**SOURCE EXCERPT**
[Gluster-devel] replicate background threads

Wed Mar 14 02:03:32 UTC 2012

On 03/14/2012 01:47 AM, Ian Latter wrote:
> Thanks for the info Pranith;
>
> <pranithk>  the option to increase the max num of background
> self-heals
> is cluster.background-self-heal-count. Default value of
> which is 16. I
> assume you know what you are doing to the performance of the
> system by
> increasing this number.
>
>
> I didn't know this.  Is there a queue length for what
> is yet to be handled by the background self heal
> count?  If so, can it also be adjusted?
>
>
> ----- Original Message -----
>> From: "Pranith Kumar K"<pranithk at gluster.com>
>> To: "Ian Latter"<ian.latter at midnightcode.org>
>> Subject:  Re: [Gluster-devel] replicate background threads
>> Date: Tue, 13 Mar 2012 21:07:53 +0530
>>
>> On 03/13/2012 07:52 PM, Ian Latter wrote:
>>> Hello,
>>>
>>>
>>>     Well we've been privy to our first true error in
>>> Gluster now, and we're not sure of the cause.
>>>
>>>     The SaturnI machine with 1Gbyte of RAM was
>>> exhausting its memory and crashing and we saw
>>> core dumps on SaturnM and MMC.  Replacing
>>> the SaturnI hardware with identical hardware to
>>> SaturnM, but retaining SaturnI's original disks,
>>> (so fixing the memory capacity problem) we saw
>>> crashes randomly at all nodes.

**YOUR OBJECTIVE**
Extend the Gluster mailing-list thread on replicate background threads with the passage that follows its final sentence.

**COLLECTED DATA**

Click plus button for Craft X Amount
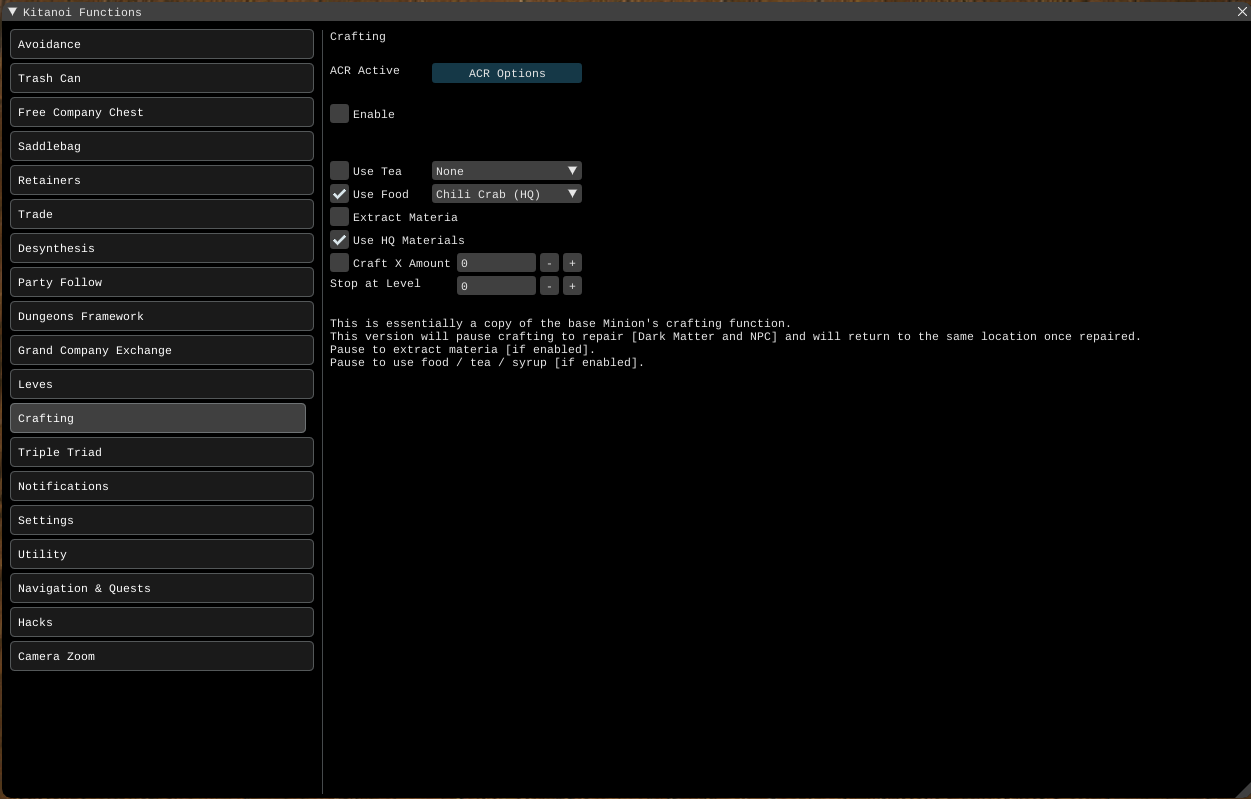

**RESPONSE TO THE TASK**
>>>
>>>     Looking for irregularities at the file system
>>> we noticed that (we'd estimate) about 60% of
>>> the files at the OS/EXT3 layer of SaturnI
>>> (sourced via replicate from SaturnM) were of
>>> size 2147483648 (2^31) where they should
>>> have been substantially larger.  While we would
>>> happily accept "you shouldn't be using a 32bit
>>> gluster package" as the answer, we note two
>>> deltas;
>>>     1) All files used in testing were copied on from
>>>          32 bit clients to 32 bit servers, with no
>>>          observable errors
>>>     2) Of the file that were replicated, not all were
>>>          corrupted (capped at 2G -- note that we
>>>          confirmed that this was the first 2G of the
>>>          source file contents).
>>>
>>>
>>> So is there a known replicate issue with files
>>> greater than 2GB?  Has anyone done any
>>> serious testing with significant numbers of files
>>> of this size?  Are there configurations specific
>>> to files/structures of these dimensions?
>>>
>>> We noted that reversing the configuration, such
>>> that SaturnI provides the replicate Brick amongst
>>> a local distribute and a remote map to SaturnM
>>> where SaturnM simply serves a local distribute;
>>> that the data served to MMC is accurate (it
>>> continues to show 15GB files, even where there
>>> is a local 2GB copy).  Further, a client "cp" at
>>> MMC, of a file with a 2GB local replicate of a
>>> 15GB file, will result in a 15GB file being
>>> created and replicated via Gluster (i.e. the
>>> correct specification at both server nodes).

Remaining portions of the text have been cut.